> [Exercise requirements]: Repeat the line that contains "Task: Click the red recording indicator icon" exactly, along with each following line up to and including the last line of the entries.

------ Input

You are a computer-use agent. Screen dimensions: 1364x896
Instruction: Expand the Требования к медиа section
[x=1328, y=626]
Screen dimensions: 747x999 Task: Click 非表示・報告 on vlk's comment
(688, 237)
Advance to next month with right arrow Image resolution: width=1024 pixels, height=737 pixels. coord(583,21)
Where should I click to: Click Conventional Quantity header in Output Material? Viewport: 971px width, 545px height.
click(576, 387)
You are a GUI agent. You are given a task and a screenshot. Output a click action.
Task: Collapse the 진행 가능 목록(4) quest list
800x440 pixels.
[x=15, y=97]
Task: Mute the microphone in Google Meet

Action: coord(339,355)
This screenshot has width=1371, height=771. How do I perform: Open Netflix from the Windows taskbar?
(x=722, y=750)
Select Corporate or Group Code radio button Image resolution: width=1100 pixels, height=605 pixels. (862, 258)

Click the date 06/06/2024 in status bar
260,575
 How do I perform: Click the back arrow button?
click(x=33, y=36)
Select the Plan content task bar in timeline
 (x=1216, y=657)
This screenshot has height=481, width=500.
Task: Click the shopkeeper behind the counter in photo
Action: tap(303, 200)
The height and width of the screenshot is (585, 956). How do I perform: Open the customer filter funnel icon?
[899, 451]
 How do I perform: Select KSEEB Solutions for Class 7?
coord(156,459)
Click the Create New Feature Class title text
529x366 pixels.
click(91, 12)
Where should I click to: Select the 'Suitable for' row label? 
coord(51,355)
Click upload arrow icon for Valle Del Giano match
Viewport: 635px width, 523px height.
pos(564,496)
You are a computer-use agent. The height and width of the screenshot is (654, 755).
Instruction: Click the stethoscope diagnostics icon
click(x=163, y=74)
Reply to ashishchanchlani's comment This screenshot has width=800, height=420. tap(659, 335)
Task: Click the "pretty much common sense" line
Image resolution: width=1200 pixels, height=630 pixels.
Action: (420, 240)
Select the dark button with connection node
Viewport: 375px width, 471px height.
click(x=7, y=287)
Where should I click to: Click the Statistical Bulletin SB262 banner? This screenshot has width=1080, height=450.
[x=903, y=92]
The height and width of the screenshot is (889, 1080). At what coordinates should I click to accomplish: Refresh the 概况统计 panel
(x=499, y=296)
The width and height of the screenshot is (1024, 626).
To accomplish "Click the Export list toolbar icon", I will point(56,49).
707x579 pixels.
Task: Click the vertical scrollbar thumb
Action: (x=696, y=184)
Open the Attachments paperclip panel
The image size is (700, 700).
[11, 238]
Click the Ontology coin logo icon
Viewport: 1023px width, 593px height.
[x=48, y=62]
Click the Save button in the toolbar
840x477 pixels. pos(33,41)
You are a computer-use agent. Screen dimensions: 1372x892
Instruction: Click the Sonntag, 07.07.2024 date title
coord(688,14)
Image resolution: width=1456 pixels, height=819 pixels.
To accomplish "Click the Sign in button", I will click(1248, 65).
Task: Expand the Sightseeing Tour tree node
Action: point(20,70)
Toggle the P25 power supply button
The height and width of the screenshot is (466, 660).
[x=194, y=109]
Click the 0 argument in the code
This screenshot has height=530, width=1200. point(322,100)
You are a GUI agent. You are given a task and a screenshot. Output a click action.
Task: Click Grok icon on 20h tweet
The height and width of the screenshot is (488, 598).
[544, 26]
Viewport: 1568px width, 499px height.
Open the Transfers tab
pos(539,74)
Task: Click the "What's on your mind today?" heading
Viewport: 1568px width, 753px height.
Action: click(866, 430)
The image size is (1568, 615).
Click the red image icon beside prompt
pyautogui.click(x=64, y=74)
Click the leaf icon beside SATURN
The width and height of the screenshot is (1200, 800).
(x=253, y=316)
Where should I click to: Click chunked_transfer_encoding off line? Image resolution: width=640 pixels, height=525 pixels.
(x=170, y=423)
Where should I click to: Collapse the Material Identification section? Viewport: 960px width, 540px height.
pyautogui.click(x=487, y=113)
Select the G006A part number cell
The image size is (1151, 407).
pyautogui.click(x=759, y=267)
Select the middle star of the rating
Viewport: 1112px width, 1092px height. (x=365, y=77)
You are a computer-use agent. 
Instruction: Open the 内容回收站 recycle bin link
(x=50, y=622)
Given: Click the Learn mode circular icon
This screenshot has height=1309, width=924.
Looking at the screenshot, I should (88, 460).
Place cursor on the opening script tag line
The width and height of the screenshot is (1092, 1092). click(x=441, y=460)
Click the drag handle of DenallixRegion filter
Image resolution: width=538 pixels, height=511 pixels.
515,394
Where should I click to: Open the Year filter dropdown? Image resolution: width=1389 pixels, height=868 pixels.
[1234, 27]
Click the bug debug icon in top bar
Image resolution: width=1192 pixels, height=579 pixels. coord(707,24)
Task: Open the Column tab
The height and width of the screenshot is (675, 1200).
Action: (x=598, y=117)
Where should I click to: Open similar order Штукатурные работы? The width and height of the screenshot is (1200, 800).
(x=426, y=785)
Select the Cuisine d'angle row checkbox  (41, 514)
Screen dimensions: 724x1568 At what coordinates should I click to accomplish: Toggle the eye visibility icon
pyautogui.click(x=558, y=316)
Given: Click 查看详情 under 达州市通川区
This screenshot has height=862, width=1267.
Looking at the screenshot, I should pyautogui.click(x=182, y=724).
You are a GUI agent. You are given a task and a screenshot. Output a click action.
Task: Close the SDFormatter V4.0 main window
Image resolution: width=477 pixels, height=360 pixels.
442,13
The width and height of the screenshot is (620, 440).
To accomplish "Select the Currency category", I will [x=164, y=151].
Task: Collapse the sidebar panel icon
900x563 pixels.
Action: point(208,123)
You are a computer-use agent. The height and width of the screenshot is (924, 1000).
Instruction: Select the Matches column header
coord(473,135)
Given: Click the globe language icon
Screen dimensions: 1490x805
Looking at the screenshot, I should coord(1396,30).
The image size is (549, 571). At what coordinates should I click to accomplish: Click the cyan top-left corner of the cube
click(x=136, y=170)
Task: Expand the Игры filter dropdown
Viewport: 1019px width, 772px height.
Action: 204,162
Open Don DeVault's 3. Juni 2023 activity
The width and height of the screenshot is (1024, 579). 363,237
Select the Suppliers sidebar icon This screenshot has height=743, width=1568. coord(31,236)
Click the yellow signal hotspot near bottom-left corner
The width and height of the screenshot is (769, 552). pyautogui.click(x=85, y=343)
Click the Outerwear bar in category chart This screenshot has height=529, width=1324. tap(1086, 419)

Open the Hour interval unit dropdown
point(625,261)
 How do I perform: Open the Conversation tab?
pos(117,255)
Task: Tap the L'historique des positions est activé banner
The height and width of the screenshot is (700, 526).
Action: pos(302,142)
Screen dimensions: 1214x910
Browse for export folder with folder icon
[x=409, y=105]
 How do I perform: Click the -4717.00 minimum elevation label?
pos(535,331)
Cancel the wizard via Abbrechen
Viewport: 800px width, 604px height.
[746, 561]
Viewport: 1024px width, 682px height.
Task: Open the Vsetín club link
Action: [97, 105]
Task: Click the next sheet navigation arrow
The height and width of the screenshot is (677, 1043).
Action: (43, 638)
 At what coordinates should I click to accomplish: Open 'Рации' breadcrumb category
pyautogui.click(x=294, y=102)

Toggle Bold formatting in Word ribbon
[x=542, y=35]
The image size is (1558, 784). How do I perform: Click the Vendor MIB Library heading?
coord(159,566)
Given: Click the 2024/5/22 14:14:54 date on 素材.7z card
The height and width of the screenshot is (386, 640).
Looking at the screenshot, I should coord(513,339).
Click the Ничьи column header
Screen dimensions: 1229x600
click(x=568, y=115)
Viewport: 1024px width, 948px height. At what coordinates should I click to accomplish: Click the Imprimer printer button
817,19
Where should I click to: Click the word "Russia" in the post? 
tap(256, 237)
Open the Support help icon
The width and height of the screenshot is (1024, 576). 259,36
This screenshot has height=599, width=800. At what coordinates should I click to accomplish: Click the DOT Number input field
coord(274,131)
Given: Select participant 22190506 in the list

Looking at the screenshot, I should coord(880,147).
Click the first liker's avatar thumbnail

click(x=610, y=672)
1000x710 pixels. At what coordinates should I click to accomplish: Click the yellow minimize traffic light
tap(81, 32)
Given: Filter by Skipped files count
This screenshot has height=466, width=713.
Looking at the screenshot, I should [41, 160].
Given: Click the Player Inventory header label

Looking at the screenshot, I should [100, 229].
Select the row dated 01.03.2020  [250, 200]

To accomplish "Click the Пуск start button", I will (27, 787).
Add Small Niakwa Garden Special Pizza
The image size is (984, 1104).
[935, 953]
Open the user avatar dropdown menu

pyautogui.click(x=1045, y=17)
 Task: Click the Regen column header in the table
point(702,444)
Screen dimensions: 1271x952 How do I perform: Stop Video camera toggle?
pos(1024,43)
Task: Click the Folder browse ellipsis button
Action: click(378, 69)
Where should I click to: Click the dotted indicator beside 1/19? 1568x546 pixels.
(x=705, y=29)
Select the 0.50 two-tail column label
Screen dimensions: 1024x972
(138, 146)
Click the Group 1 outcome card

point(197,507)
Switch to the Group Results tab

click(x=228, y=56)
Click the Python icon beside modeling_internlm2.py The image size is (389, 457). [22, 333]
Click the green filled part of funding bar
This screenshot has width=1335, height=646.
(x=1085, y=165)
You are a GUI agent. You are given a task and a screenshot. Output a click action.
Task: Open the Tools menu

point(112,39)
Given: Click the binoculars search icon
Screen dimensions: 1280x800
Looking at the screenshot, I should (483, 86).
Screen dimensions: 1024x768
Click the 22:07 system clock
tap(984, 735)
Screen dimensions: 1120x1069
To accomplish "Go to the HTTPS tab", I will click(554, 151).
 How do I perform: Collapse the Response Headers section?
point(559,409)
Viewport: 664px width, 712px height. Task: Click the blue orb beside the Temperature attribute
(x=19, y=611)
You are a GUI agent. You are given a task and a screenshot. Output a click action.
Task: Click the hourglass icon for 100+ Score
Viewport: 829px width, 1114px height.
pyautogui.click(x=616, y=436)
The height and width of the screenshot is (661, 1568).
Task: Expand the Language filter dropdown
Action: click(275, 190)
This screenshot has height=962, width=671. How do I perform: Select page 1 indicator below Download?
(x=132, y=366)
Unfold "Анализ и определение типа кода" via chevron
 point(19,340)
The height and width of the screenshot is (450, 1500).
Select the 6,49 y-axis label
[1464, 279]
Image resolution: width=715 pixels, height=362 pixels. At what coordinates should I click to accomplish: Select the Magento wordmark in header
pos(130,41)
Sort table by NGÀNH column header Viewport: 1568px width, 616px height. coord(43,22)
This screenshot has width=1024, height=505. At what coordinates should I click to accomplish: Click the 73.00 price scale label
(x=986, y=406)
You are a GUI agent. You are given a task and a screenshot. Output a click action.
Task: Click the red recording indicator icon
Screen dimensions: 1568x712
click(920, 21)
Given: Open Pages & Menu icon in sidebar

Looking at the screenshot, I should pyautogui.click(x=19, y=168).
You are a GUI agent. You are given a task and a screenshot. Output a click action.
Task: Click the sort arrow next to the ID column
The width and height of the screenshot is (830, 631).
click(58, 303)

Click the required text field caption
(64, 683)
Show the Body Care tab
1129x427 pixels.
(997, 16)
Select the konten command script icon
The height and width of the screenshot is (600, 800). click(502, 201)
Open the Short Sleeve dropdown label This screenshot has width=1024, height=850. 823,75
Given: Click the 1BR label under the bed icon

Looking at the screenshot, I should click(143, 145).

------------

> [Reply]:
Task: Click the red recording indicator icon
Screen dimensions: 1568x712
click(920, 21)
Given: Open Pages & Menu icon in sidebar

Looking at the screenshot, I should pyautogui.click(x=19, y=168).
You are a GUI agent. You are given a task and a screenshot. Output a click action.
Task: Click the sort arrow next to the ID column
The width and height of the screenshot is (830, 631).
click(58, 303)

Click the required text field caption
(64, 683)
Show the Body Care tab
1129x427 pixels.
(997, 16)
Select the konten command script icon
The height and width of the screenshot is (600, 800). click(502, 201)
Open the Short Sleeve dropdown label This screenshot has width=1024, height=850. 823,75
Given: Click the 1BR label under the bed icon

Looking at the screenshot, I should click(143, 145).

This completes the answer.